On Mon, 13 Apr 2015, John Hardin wrote:

 On Mon, 13 Apr 2015, Shane Williams wrote:

>   Somewhat related questions:
> > 1. If I alter a rule's score to 0 locally, my understanding is that
>   the rule won't even be tested for.  Does that also mean it won't count
>   toward meta-rules?

 That depends on how it's used in the meta rule. If it's used as an
 exclusion, setting it to always false won't suppress the meta.

 Also: setting the score of a meta to zero won't suppress evaluation of its
 component rules.

The specific case I'm wondering about is as part of an arithmetic
expression, like (__RULE1__ + __RULE2__ + RULE3__) > 2.
If I set __RULE2__ to a score of 0, is it now impossible for the meta
rule to trigger (since it can never get more than two "points")?

Strictly speaking, no, because __RULE1__ and __RULE3__ *may* be "tflags multiple" rules whose individual contributions (hit count) may be > 1.

However, in the simpler case where they are not "tflags multiple" rules, that is correct.

>   2. Is there a way to create a local rule that uses the DKIM/SPF
>   information such that I could match to other headers.  In particular,
>   I'm looking to either prevent (or at least counteract) the
>   "HEADER_FROM_DIFFERENT_DOMAINS" rule when a mailing list is
>   involved.  So what I'm looking for is a way to test SPF/DKIM against
>   the mailing list origination point rather than the sender's.  Or
>   perhaps I'm missing some smarter way to deal with these situations.

 Simple subrules combined in a neta having a negative score. There are
 already subrules for detecting mailing list headers and for detecting an
 invalid DKIM signature.

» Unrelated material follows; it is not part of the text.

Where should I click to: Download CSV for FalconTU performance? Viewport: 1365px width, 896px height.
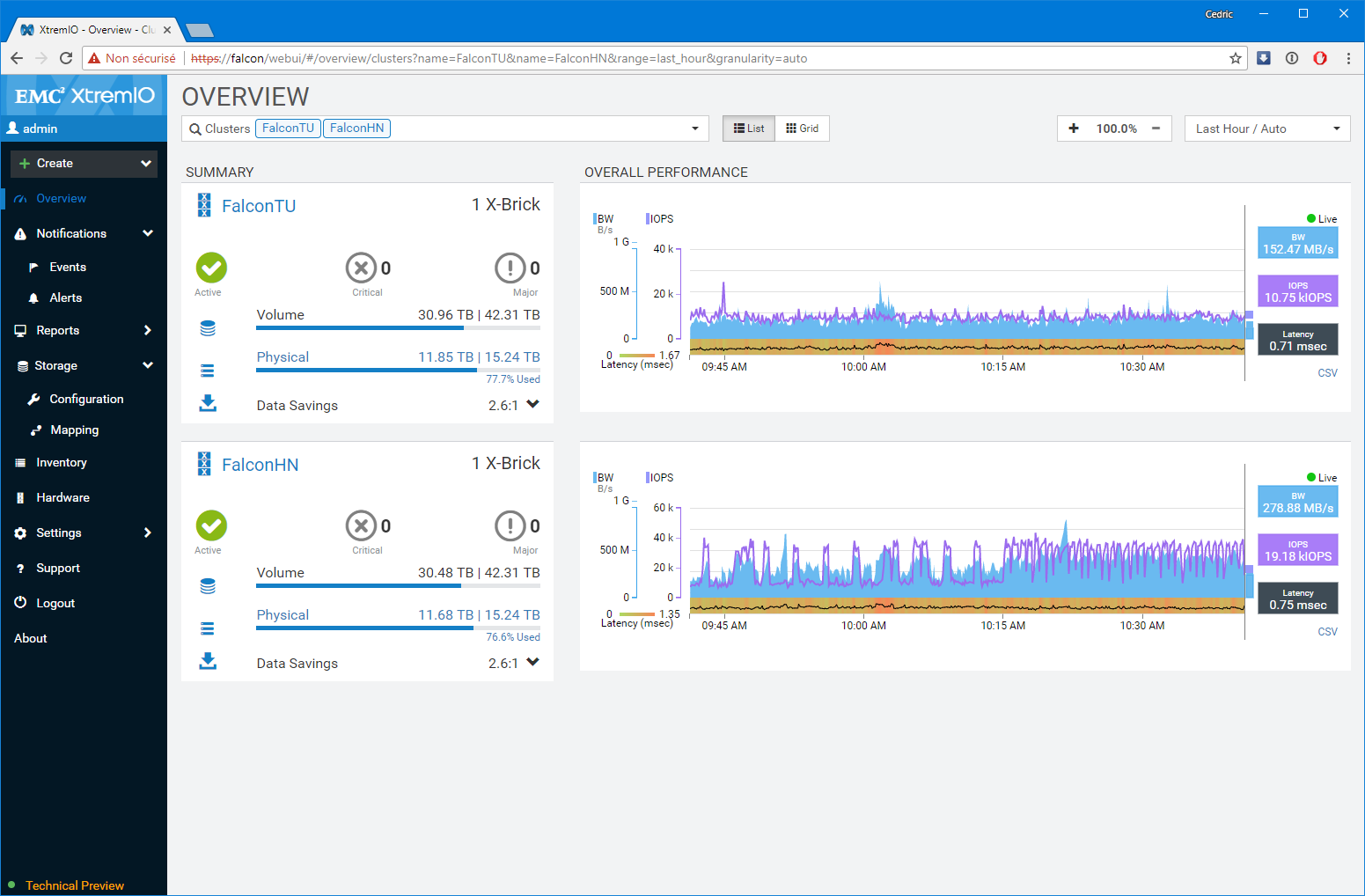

Write a meta that combines those, and give it
 enough negative points to offset the positive score.

 Note, however, that mailing list headers are easy for spammers to forge.

What I was getting at (but perhaps not describing well) was finding a
way to compare the mailing list domain with DKIM or SPF in order to
ensure that the mailing list at least arrives from the source we would
expect.  It doesn't exactly detect mailing list header forgery, but
could take away a few points for the ones that can be verified.  That
said, there me be some reason this totally won't work, so feel free to
tell me so.

Ah, ok. That I missed, or stopped reading too soon. :)

Comparing the domain in two different headers would involve a Header ALL rule similar to TO_EQ_FM and the like. Those rules might give you a starting point.

It might be interesting to verify the domain in a list-id header against some other domain in the headers... (envelope from, perhaps?)